The daily per-capita subsistence yield for the Dobe Bushmen was 2,140 calories. However, taking into account body weight, normal activities, and the age-sex composition of the Dobe population, Lee estimates the people require only 1,975 calories per capita. Some of the surplus food probably went to the dogs, who ate what the people left over. "The conclusion can be drawn that the Bushmen do not lead a substandard existence on the edge of starvation as has been commonly supposed."(15)

http://www.eco-action.org/dt/affluent.html

Mike ODonnell
02-27-2009, 09:53 AM
I hear ya MOD. I dont know really see the benefits of not including milk in a 'paleo' diet.
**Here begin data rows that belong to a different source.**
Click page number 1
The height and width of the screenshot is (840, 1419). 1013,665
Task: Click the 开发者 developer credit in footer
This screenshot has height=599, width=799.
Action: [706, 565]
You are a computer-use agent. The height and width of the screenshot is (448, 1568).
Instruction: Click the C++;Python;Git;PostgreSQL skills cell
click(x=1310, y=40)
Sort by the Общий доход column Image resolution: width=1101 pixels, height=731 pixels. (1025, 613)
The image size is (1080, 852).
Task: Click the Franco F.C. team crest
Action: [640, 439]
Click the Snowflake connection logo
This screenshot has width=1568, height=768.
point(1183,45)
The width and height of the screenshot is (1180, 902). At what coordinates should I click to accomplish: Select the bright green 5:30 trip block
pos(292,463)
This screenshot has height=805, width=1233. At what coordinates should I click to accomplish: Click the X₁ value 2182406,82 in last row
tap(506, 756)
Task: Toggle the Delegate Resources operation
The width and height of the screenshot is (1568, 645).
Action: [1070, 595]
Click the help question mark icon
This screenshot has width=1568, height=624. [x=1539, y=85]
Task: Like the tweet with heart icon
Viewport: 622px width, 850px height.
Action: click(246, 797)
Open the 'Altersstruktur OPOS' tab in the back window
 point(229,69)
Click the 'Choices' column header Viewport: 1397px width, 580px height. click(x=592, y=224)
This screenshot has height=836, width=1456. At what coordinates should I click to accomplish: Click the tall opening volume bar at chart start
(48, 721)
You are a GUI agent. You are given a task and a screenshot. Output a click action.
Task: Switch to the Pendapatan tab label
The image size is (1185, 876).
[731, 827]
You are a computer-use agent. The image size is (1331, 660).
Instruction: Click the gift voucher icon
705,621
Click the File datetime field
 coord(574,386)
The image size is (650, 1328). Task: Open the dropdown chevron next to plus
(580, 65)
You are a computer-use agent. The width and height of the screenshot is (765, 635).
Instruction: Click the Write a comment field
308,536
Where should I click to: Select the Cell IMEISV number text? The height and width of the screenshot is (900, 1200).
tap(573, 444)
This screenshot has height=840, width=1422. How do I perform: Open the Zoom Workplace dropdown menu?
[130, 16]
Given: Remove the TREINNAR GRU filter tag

There isnt an added benefit of being so strict, other than you are limiting your choices, showing your self control.

Just because they may have not eaten it back then, dosent mean that if they had access to it, they wouldnt have eaten it. We have advanced technology, lets use it to our advantages.

"Paleo" is a good guideline to tell people to use.....as I deal with everyday folk...if you tell them to eat strict Paleo....you would be lucky to get 75% Paleo in their eating....so it's almost like you have to tell people to eat 100% one way...just to try and get them to really eat 75% that way. In the end....I like Guinness...have cheese....eat rice...like pizza.....but I rotate foods and in no way are they daily staples. That and I am already lean and active enough....so I can "get away" with less adherance than someone who is overweight, non-active and probably has real insulin resistance issues. Plus I find IF to also help even things out somehow....but doesn't mean I still get back on the wheat or dairy bandwagon full time, as my body will tell me otherwise with increased mucus and joint pain.